Un uomo ultrasessantenne è indagato per atti sessuali nei confronti di una ragazzina di 11 anni. Ieri la minore è stata ascoltata in audizione protetta nel Palazzo di giustizia di Chieti nell’ambito di un incidente probatorio davanti al gip Maurizio Sacco. La pubblica accusa è rappresentata dal pm Marika Ponziani, mentre la parte offesa è assistita dall’avvocato Manuela D’Arcangelo. L’indagato è difeso dall’avvocato Alessandro Mascitelli.

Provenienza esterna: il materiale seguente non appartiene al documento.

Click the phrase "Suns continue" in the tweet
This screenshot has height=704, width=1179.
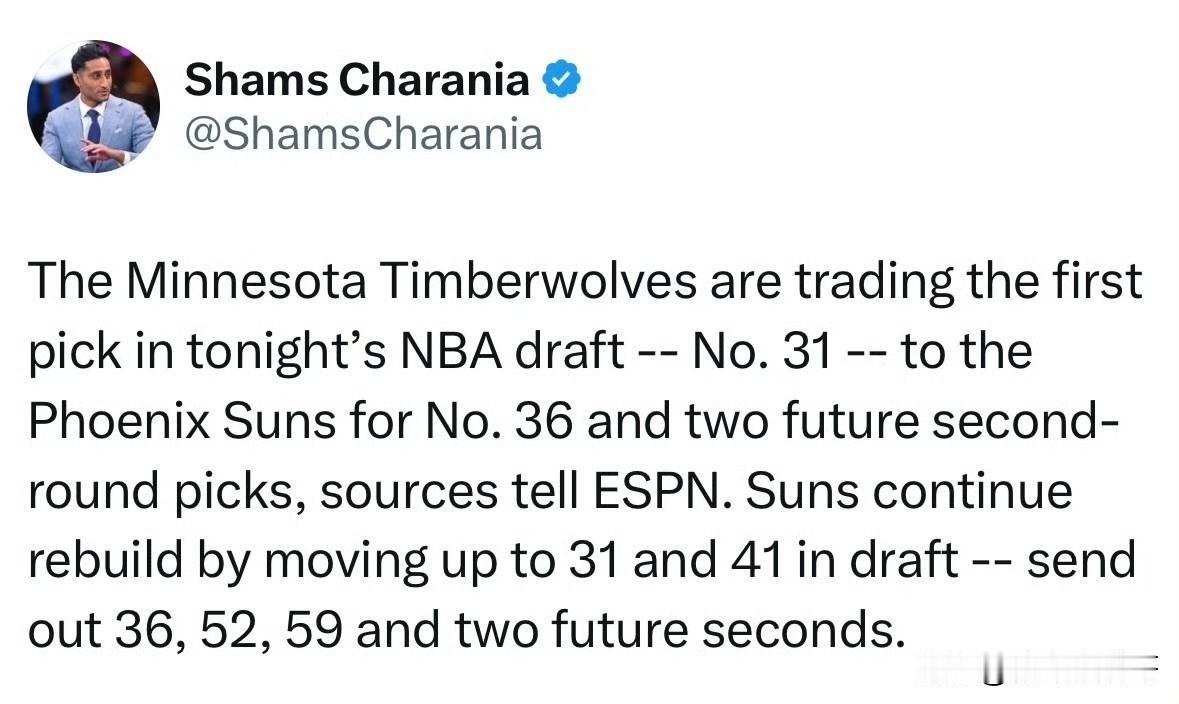pos(909,491)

Secondo quanto ricostruito nella denuncia, l’episodio sarebbe avvenuto alla vigilia di Ferragosto nell’abitazione di un familiare della ragazzina. L’uomo si sarebbe disteso sul letto accanto alla minore e l’avrebbe toccata nelle parti intime. La ragazza avrebbe cercato di allontanarlo e, una volta riuscita a uscire dall’abitazione, avrebbe raggiunto il fratello.
La madre avrebbe appreso dell’accaduto prima attraverso un messaggio inviato dalla figlia e poi dal racconto del fratello. La donna si sarebbe quindi fatta riferire direttamente dalla ragazzina quanto accaduto e avrebbe presentato denuncia ai carabinieri nella stessa giornata.
Le immagini di una telecamera pubblica di videosorveglianza avrebbero ripreso la minore mentre si allontanava dall’abitazione e sarebbero state acquisite dai carabinieri il giorno successivo. Nel corso dell’udienza il gip ha inoltre conferito a un perito l’incarico di valutare la capacità della ragazzina di testimoniare. Il procedimento è stato rinviato al 2 febbraio 2027.